OK then. I guess that should answer your question. Why pay for something else that you will be getting already.


----------



## jordandid (Dec 30, 2012)

I know I wouldnt go out and buy knives if I was getting a set included in tuition. I was just wondering if any alumni knew anything about the knives you receive. I have a a knife roll with some nice knives already so was just just curious.


----------



## chefedb (Apr 3, 2010)

I AM SICK OF  EVERY DAY, EVERY WEEK, EVERY MONTH AND ,EVERY YEAR HEARING ABOUT  GINZO AND JAPANESE KNIVES ON THE SITE, IN FACT ALL KINDS AND BRANDS .

     IF I WANTED TO KNOW ALL ABOUT THEM I WOULD GO TO WILLIAM SONOMA OR A HARDWARE / CUTLERY SITE.

.  LEARN COOKING FIRST AS THAT'S WHAT THE PURPOSE OF CHEF TALK WAS WHEN I JOINED.
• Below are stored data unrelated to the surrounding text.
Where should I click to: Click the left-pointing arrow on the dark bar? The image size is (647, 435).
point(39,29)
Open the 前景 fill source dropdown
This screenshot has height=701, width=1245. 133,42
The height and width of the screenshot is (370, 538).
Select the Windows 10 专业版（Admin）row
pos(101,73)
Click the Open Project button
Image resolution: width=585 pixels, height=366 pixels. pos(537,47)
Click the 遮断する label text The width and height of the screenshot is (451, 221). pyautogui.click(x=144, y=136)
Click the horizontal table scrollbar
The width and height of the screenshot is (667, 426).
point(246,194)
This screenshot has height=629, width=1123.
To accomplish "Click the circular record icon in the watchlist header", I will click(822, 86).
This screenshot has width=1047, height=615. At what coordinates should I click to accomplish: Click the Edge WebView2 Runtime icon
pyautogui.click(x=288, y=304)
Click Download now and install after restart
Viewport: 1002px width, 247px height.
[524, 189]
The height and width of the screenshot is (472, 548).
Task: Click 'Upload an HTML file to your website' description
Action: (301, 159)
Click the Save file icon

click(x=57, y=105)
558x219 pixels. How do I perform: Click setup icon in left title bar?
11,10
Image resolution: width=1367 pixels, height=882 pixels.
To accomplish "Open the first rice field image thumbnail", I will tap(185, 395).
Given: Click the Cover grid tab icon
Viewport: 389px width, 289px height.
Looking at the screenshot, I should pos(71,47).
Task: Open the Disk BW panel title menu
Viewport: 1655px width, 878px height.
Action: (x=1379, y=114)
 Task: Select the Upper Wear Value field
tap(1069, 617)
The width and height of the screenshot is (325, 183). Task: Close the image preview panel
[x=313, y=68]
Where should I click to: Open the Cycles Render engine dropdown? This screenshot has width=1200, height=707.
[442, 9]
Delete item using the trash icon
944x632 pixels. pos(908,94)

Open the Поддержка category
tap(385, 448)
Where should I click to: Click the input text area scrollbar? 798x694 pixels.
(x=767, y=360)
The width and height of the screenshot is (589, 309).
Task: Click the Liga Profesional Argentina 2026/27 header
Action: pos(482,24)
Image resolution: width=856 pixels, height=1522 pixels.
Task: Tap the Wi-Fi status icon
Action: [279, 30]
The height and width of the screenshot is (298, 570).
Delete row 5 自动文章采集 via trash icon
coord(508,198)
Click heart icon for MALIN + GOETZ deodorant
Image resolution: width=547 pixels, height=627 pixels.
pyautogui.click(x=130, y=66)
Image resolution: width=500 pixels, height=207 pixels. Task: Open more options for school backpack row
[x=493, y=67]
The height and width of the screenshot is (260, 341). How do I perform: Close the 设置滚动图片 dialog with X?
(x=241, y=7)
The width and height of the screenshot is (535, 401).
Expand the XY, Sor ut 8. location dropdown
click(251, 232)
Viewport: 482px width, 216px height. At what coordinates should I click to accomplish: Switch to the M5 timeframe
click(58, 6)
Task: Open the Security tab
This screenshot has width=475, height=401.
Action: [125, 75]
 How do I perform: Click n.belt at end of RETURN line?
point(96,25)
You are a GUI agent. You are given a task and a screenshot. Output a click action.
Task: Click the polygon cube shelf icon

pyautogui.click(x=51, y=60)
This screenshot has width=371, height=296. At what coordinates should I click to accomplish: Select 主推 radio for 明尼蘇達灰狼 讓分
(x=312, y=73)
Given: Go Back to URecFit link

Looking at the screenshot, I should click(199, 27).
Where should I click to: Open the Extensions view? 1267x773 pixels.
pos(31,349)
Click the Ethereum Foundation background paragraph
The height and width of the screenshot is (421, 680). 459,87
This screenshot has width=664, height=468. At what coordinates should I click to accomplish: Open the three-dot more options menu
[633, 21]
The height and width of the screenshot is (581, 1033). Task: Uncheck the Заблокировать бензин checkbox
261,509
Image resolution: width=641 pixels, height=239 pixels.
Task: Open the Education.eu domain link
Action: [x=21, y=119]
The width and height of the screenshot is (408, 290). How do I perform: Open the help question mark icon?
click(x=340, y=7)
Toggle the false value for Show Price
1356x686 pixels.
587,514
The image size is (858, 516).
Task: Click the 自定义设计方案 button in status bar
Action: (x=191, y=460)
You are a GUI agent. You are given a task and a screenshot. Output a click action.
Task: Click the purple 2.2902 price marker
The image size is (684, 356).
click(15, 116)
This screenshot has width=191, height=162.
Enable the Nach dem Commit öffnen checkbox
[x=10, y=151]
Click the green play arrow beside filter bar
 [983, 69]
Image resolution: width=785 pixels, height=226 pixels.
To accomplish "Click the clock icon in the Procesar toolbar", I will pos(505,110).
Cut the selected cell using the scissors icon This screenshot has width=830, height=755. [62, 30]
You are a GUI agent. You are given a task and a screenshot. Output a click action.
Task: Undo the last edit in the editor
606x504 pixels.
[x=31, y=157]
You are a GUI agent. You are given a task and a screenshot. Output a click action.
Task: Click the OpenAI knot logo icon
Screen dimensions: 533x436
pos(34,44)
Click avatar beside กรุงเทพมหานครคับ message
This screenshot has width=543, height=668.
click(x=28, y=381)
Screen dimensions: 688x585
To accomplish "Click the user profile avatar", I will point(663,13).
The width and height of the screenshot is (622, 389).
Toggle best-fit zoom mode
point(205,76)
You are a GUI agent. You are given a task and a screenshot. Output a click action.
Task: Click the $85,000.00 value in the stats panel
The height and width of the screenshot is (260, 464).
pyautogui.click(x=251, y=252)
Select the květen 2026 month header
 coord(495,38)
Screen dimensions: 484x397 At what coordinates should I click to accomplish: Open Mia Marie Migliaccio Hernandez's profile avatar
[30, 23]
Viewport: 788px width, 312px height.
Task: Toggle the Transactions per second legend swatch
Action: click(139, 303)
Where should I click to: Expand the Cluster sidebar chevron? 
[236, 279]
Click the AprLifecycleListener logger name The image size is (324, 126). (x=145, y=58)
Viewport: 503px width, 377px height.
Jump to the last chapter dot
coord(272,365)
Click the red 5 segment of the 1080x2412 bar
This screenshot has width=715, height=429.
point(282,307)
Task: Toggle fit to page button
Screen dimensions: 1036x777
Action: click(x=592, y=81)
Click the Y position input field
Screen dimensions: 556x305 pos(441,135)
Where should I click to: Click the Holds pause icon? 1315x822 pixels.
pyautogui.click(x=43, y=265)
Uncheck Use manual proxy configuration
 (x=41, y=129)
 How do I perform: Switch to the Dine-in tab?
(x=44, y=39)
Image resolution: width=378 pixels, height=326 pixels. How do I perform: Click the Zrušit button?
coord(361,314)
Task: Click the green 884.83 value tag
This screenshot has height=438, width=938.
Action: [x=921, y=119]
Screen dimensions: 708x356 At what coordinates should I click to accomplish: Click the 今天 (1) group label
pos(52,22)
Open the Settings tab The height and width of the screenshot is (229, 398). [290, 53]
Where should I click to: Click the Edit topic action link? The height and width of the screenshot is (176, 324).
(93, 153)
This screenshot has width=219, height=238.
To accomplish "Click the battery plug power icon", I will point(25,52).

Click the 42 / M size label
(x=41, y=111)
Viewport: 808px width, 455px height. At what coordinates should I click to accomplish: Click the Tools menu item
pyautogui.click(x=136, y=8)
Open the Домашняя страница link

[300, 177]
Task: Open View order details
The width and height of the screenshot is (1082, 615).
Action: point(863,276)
  SORRY IF I OFFEND SOME OF YOU BUT THAT'S  THAT'S MY OPINION.. IF ANYONE WANTS ANY INFO JUST WRITE IT IN  THE SEARCH BOX AND INFO FROM THE MANY 100 S   OF PAST POST WILL POP UP AND  ANSWER ALL YOUR QUESTIONS  EJB


----------



## Iceman (Jan 4, 2011)

_*LOL. *_

_Don't sugar-coat anything_ *ChefEdB* _... just say what you mean. _


----------



## jordandid (Dec 30, 2012)

Well I actually did do a search for this and have been looking other places online to no avail.Im not sure exactly what you are saying seeing as I dont mention all these Ginzo and or Japanese knives. I was simply interested in what the CIA supplies students, I thought it might be a nice discussion.


----------



## dennie (Jan 18, 2012)

chefedb said:


> I AM SICK OF EVERY DAY, EVERY WEEK, EVERY MONTH AND ,EVERY YEAR HEARING ABOUT GINZO AND JAPANESE KNIVES ON THE SITE, IN FACT ALL KINDS AND BRANDS .
> IF I WANTED TO KNOW ALL ABOUT THEM I WOULD GO TO WILLIAM SONOMA OR A HARDWARE / CUTLERY SITE.
> . LEARN COOKING FIRST AS THAT'S WHAT THE PURPOSE OF CHEF TALK WAS WHEN I JOINED.
> SORRY IF I OFFEND SOME OF YOU BUT THAT'S THAT'S MY OPINION.. IF ANYONE WANTS ANY INFO JUST WRITE IT IN THE SEARCH BOX AND INFO FROM THE MANY 100 S OF PAST POST WILL POP UP AND ANSWER ALL YOUR QUESTIONS EJB


When I know about the internet, the first thing i learned is not to use caps


----------



## michaelga (Jan 30, 2012)

He's just having a bad day... the meds wear off you know.

Take your own knives see how they compare with the 'given' knives (that you paid way to much for!) and see which you prefer.

Don't spend money for prestige... learn your trade and then come back and TELL ALL OF US HOW TO DO THINGS ONCE YOU HAVE THE TITLE OF COOK.  (no you won't be a chef... just a cook)

Being a CHEF means you are in charge of a kitchen, plain and simple.


----------



## beardedcrow (Oct 1, 2012)

My GF went to culinary school (not CIA) but the ones included were terrible.



I'd bring just a personal chef knife.

Maybe you could just gift the knife set after?


----------